YAB a bit U, this is a very common approach to raising bilingual children and may well be the best way to ensure that her DD has native level fluency. My DS is Dutch-English bilingual and my friend's child is Japanese-Dutch bilingual, we have an agreement to speak basic versions of each other's language in front of the children, to help them learn a bit. This has worked for my friend's older child who has a good passive understanding of English and a great accent. My DS now knows a bit of basic Japanese. You could help your daughter learn another language, but I think that isn't particularly valued in England.

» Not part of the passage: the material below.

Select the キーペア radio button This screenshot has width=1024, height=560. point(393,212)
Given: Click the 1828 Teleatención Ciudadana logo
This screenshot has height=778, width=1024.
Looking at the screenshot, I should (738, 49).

GreatAuntDinah · 13/02/2015 13:59

YABU. It's called a MOTHER TONGUE for a reason, because there's a massive emotional bond invested in the language you speak to your children in, particularly if it's the minority langauge where you live. Speaking your second language to your own kids is really unnatural and forced.

As always on these threads, it's the monoglot Brits who've never mastered another language who think it's rude. All the YABUs come from people with experience of bilingualism. That should tell you something.

projecting · 13/02/2015 14:00

The OP and her DD should suck it up because its important that the friend raises her child to speak her mother tongue. This doesn't change dependant on the company they are with.

I don't think you can appreciate that if you have a bilingual child, speaking to hem in the "other" language is very odd and unnatural. Agreed it feels like a performance.

Aeroflotgirl · 13/02/2015 14:02

Projecting, it works both ways. It's not nice for a child to go to someone's house, feeling left out and excluded.

BauerTime · 13/02/2015 14:02

OP I think maybe you hadn't thought of it from your friends angle, much like I wouldn't have, through ignorance of not knowing what it's like to raise a bilingual child.

After reading this thread my eyes have been opened and I hope yours have too. Maybe you can use it to resolve things with your friend.